● WHAT THE EXERCISE ASKS: Each record should be copied exactly, and none of them omitted.

########################################

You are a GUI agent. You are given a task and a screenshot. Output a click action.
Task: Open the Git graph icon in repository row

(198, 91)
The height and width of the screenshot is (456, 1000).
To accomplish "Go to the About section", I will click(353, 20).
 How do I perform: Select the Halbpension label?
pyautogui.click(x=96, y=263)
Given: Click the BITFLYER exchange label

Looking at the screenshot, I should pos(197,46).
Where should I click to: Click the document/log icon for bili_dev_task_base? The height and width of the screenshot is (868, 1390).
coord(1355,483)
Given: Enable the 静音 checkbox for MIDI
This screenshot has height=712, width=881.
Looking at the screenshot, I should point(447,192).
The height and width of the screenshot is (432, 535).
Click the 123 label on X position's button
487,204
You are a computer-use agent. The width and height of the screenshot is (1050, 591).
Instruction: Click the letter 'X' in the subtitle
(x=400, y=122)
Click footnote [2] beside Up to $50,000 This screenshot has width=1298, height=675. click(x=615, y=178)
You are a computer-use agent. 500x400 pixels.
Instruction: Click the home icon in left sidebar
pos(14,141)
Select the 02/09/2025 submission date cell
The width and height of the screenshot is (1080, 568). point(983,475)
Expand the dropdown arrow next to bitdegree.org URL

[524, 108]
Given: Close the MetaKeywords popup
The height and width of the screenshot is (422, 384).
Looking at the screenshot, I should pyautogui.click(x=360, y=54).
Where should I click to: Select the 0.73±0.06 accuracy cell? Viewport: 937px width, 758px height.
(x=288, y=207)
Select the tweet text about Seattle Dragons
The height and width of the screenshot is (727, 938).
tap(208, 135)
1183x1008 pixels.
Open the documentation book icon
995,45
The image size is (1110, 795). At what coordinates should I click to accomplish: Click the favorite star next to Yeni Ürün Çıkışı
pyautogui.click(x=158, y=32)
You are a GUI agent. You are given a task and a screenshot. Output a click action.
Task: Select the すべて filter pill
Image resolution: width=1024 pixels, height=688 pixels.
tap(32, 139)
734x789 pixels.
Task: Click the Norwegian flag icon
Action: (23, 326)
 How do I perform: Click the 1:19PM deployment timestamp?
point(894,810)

########################################

● EXERCISE RESPONSE:
You are a GUI agent. You are given a task and a screenshot. Output a click action.
Task: Open the Git graph icon in repository row

(198, 91)
The height and width of the screenshot is (456, 1000).
To accomplish "Go to the About section", I will click(353, 20).
 How do I perform: Select the Halbpension label?
pyautogui.click(x=96, y=263)
Given: Click the BITFLYER exchange label

Looking at the screenshot, I should pos(197,46).
Where should I click to: Click the document/log icon for bili_dev_task_base? The height and width of the screenshot is (868, 1390).
coord(1355,483)
Given: Enable the 静音 checkbox for MIDI
This screenshot has height=712, width=881.
Looking at the screenshot, I should point(447,192).
The height and width of the screenshot is (432, 535).
Click the 123 label on X position's button
487,204
You are a computer-use agent. The width and height of the screenshot is (1050, 591).
Instruction: Click the letter 'X' in the subtitle
(x=400, y=122)
Click footnote [2] beside Up to $50,000 This screenshot has width=1298, height=675. click(x=615, y=178)
You are a computer-use agent. 500x400 pixels.
Instruction: Click the home icon in left sidebar
pos(14,141)
Select the 02/09/2025 submission date cell
The width and height of the screenshot is (1080, 568). point(983,475)
Expand the dropdown arrow next to bitdegree.org URL

[524, 108]
Given: Close the MetaKeywords popup
The height and width of the screenshot is (422, 384).
Looking at the screenshot, I should pyautogui.click(x=360, y=54).
Where should I click to: Select the 0.73±0.06 accuracy cell? Viewport: 937px width, 758px height.
(x=288, y=207)
Select the tweet text about Seattle Dragons
The height and width of the screenshot is (727, 938).
tap(208, 135)
1183x1008 pixels.
Open the documentation book icon
995,45
The image size is (1110, 795). At what coordinates should I click to accomplish: Click the favorite star next to Yeni Ürün Çıkışı
pyautogui.click(x=158, y=32)
You are a GUI agent. You are given a task and a screenshot. Output a click action.
Task: Select the すべて filter pill
Image resolution: width=1024 pixels, height=688 pixels.
tap(32, 139)
734x789 pixels.
Task: Click the Norwegian flag icon
Action: (23, 326)
 How do I perform: Click the 1:19PM deployment timestamp?
point(894,810)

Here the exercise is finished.